Komisi Pemberantasan Korupsi (KPK) menetapkan Sjamsul Nursalim dan istrinya, Itjih S. Nursalim sebagai tersangka korupsi pemenuhan kewajiban obligor Bantuan Likuiditas Bank Indonesia (BLBI) pada Badan Penyehatan Perbankan Nasional (BPPN).
Baca juga: Sjamsul Nursalim Tersangka dan Kerugian Negara Rp 4,58 T
Pihak keluarga, kata Ake, belum memikirkan kemungkinan mengajukan praperadilan terhadap penetapan tersangka Sjamsul. "Rasanya terlalu dini bagi kami memikirkan hal itu."
Ia hanya mengisyaratkan bahwa pamannya, Sjamsul Nursalim akan menggunakan hak warga negara yakni meminta perlindungan hukum yang adil.
Penetapan tersangka pemegang kendali saham Bank Dagang Nasional Indonesia (BDNI) itu merupakan pengembangan dari kasus itu. "Sebelumnya KPK telah memproses satu orang, yaitu Syafruddin Arsyad Tumenggung, hingga putusan di tingkat banding di Pengadilan Tinggi DKI Jakarta," kata Wakil Ketua KPK Laode M. Syarif di kantornya, Jakarta Selatan, Senin, 10 Juni 2019.

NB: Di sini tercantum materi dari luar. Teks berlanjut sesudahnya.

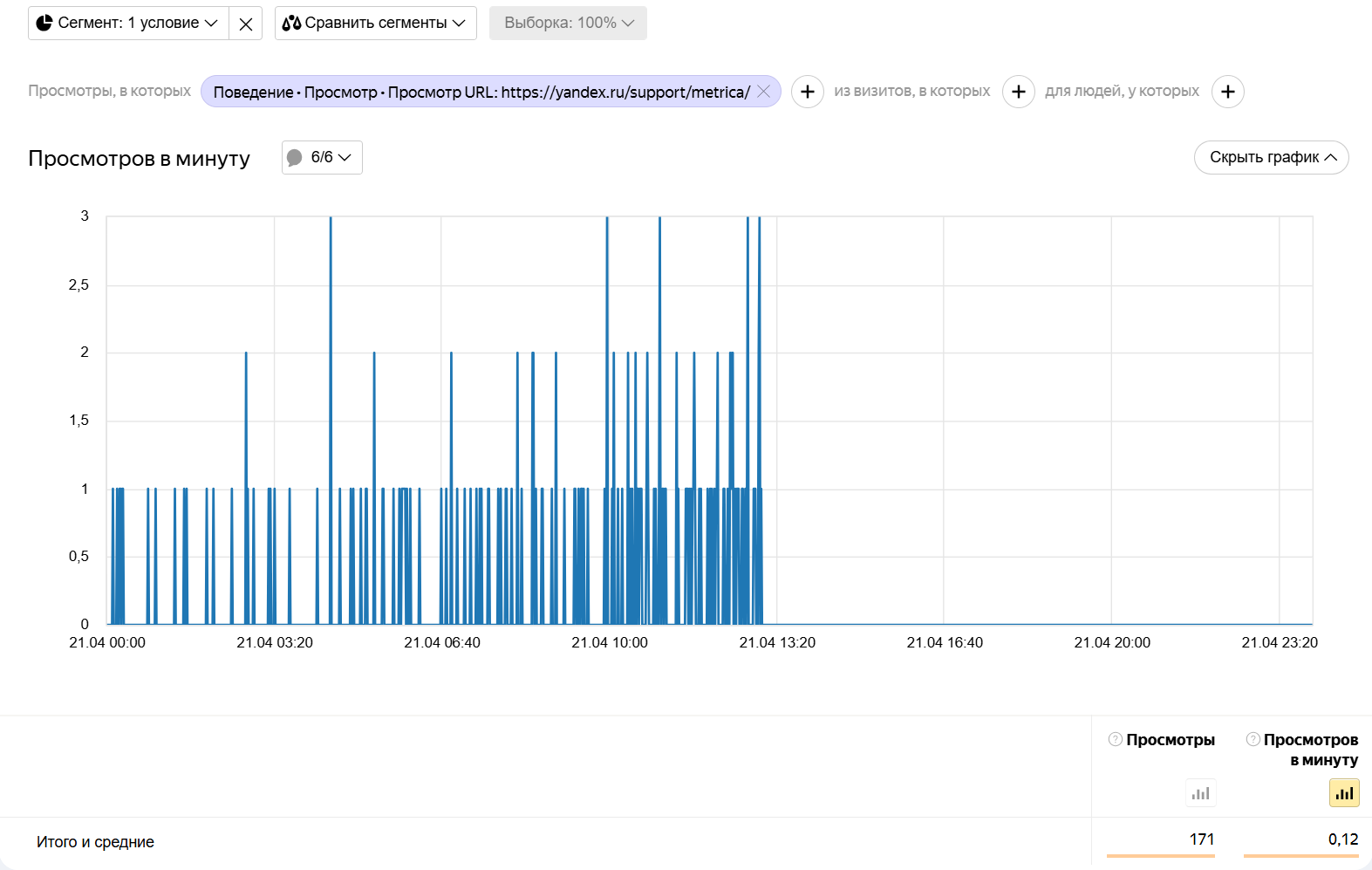
Task: Remove the segment with the X button
Action: pyautogui.click(x=246, y=24)
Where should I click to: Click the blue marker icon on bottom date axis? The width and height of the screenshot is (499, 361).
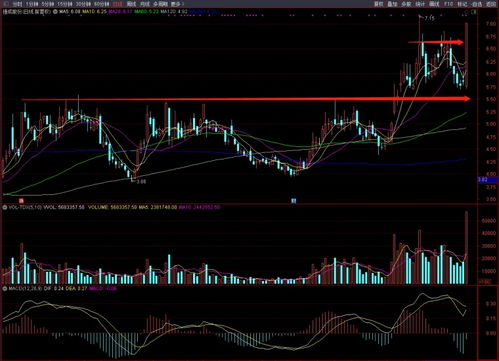[293, 201]
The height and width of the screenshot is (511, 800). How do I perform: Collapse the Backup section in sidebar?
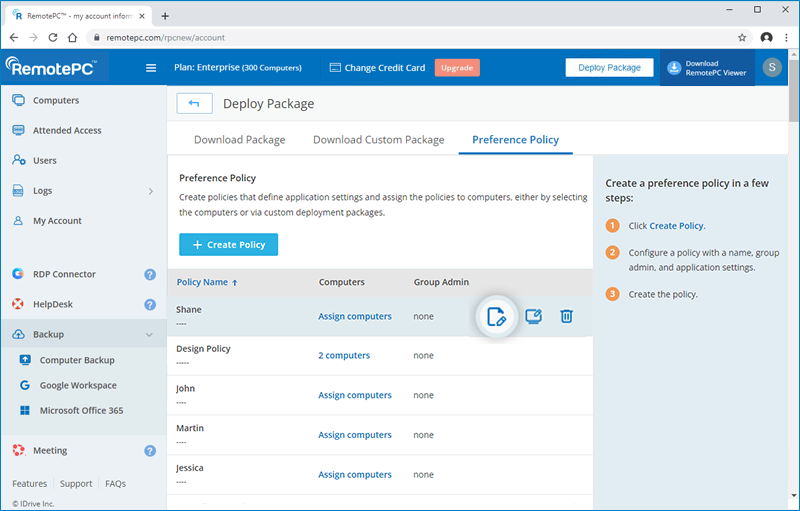(x=150, y=335)
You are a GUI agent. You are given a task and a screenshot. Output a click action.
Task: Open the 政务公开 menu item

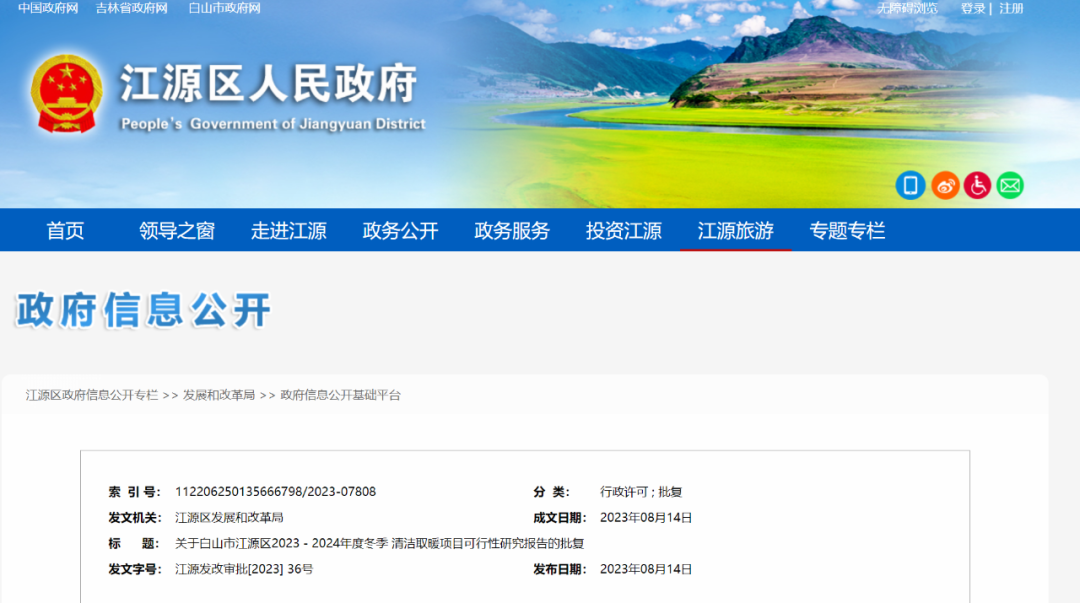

Baca juga: KPK akan Menyita Aset Sjamsul Nursalim dan Itjih Nursalim
Kasus BLBI merupakan kasus korupsi yang berkaitan dengan dana talangan yang diberikan pemerintah saat krisis keuangan pada 1997. Ada 48 bank komersil bermasalah akibat krisis yang akhirnya mendapat bantuan talangan lewat skema BLBI.
Total dana talangan BLBI yang dikeluarkan sebesar Rp 144,5 triliun. Badan Pemeriksa Keuangan menyatakan sekitar 95 persen dana talangan itu diselewengkan.